We have all seen the photos and film of the dead in Qana. What has been less prolific is the footage recently released by the Israeli military. It shows the building subsequently struck by the Israelis being used as a firing platform for a Hezbollah rocket launcher. When the two images are shown together an analogy put forth by Harvard Law professor, Alan Dershowitz, seems particularly apropos. Professor Dershowitz likens the terrorists of Hezbollah to an armed bank robber who takes a teller hostage in an attempt to make his getaway from the scene of the crime. "If the bank robber fires indiscriminately at officers outside the bank and his hostage is then killed in the crossfire we still see it as a tragic event, but we recognize that the robber is to blame." That is a decidedly apt analogy for what Hezbollah has been doing in southern Lebanon.

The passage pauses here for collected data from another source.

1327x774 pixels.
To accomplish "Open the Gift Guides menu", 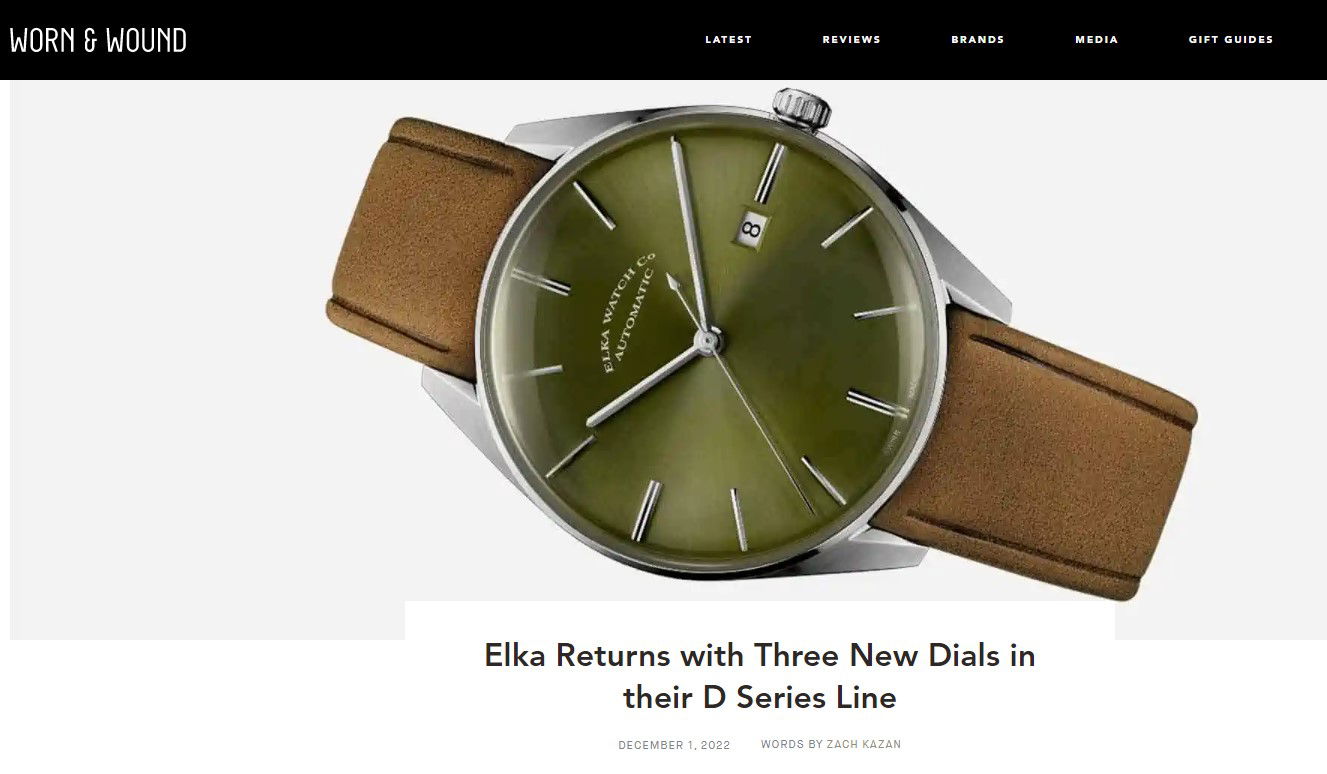I will coord(1231,40).
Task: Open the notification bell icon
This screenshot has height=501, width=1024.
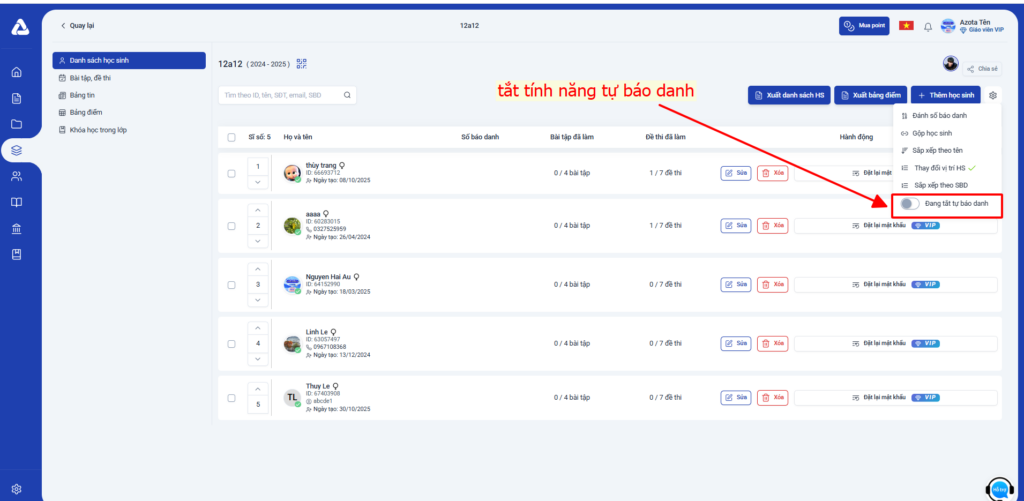Action: pyautogui.click(x=927, y=25)
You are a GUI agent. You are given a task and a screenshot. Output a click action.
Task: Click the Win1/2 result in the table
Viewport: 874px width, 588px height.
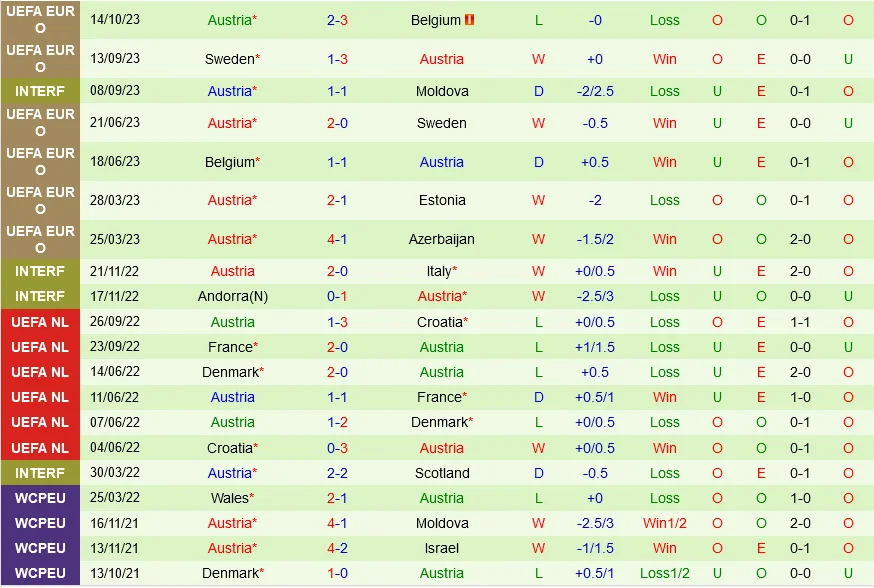[x=665, y=523]
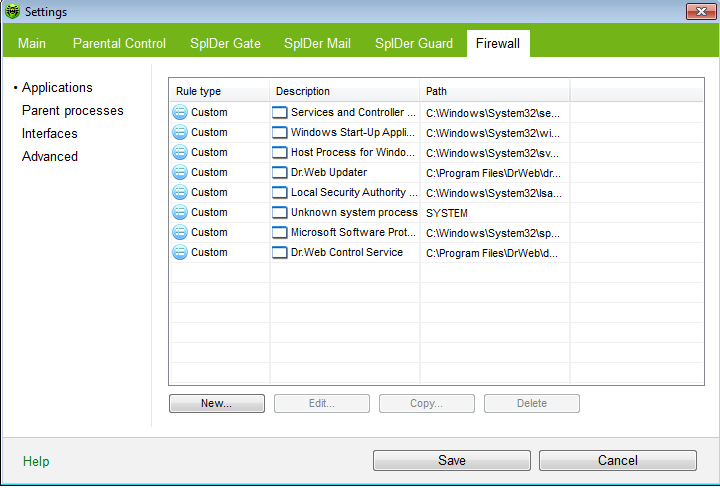Click the application icon beside Dr.Web Control Service
Viewport: 720px width, 488px height.
280,252
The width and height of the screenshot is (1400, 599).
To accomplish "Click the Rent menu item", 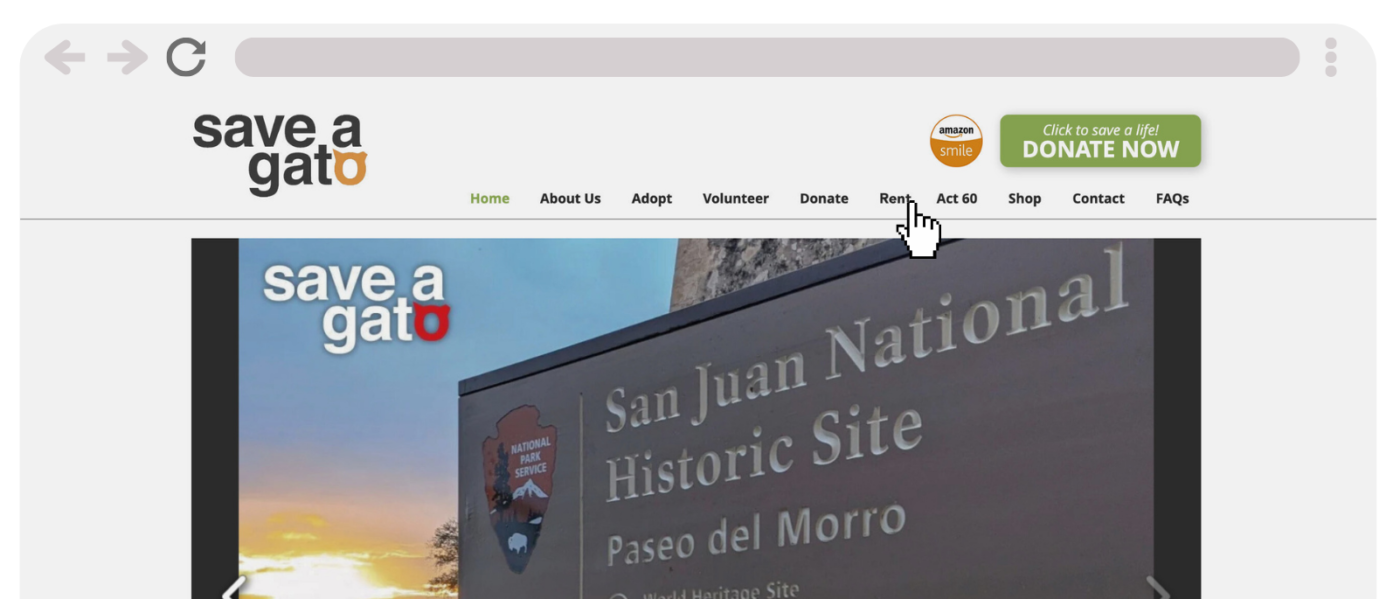I will tap(893, 199).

For all too long Hezbollah has been shielding its murderous rampages behind women and children. The United Nations recently castigated Hezbollah for the practice and the BBC has reported it, but yet, the Israel-bashing continues. Hand wringers the world over weep and beat their chests at the inappropriate response of Israel. Never mind that Israel could lay waste to the entire country without risking a single soldier's life, but has chosen instead to expose their soldiers to risk so as to limit civilian loss of life. Nations align against Israel and yet another cease fire commences. Israeli military forces retreat, and Hezbollah, now unencumbered, refits, rearms and rests in preparation for their next unprovoked attack on Israeli civilians. In the meantime, Islamists the world over bleat and cheer another defeat of the west. Somewhere, Osama bin Laden is applauding Hezbollah for making martyrs of their children, and praising their scrupulous attention to the Islamist "culture of death."

Israel, to her credit, has refused to knuckle under to international pressure. They recognize that as long as any of their citizens remain captive to a terrorist group, they all remain captive. Remember this latest Israeli act of aggression began after Hezbollah kidnapped two Israeli soldiers, and then a third. Hezbollah has refused to return them even in the face of mounting military might. Those 56 women and children would be alive if not for Hezbollah's actions. We should always seek to remember that. Hezbollah knows something that the rest of the world has seemingly forgotten. No war has ever been settled conclusively until one side or the other has had their means, and will, to fight eliminated.

The Israelis, if they truly want safety and peace, must destroy Hezbollah. That means that not only will terrorists die, but Hezbollah will see to it that women and children die. You might want to consider why no men, of any age, were killed in the Qana strikes. Hezbollah understands that pictures of dead women and children incite their followers to further mayhem. Hezbollah knows too, that the world press will help their cause, at least as much as Iran and Syria. Finally, Hezbollah also knows that Israel can only be stopped by world opinion. Negotiating with such monsters is absurd; regardless that they hold seats in the Lebanese parliament. Israel must continue to press the military advantage. The terrorist organization that is Hezbollah must be decimated; its criminals killed and weapons destroyed. The Islamists respect nothing else.

Many will read this and gnash their teeth. "Why can't we just give peace a chance?" they will cry. To them I say, "Not only have we given peace a chance, they do not want it." Lebanon is the most visible front in the war against militant Islam. Israel will be rebuked, criticized and upbraided no matter what they do, so they may as well finish the job. My only regret is that we have not been able to provide more support for their actions. Israel is used to this though. "Never again" is their motto, and for good cause. We may have forgotten that a third of all the Jews on the planet were murdered by Hitler, but they have not. They may be forced by world condemnation to reign in their operations before all the Hezbollah fighters have been exterminated, but they will never completely give up the fight against those who would destroy them. I, remembering that, will stand by them, and can only hope you will too.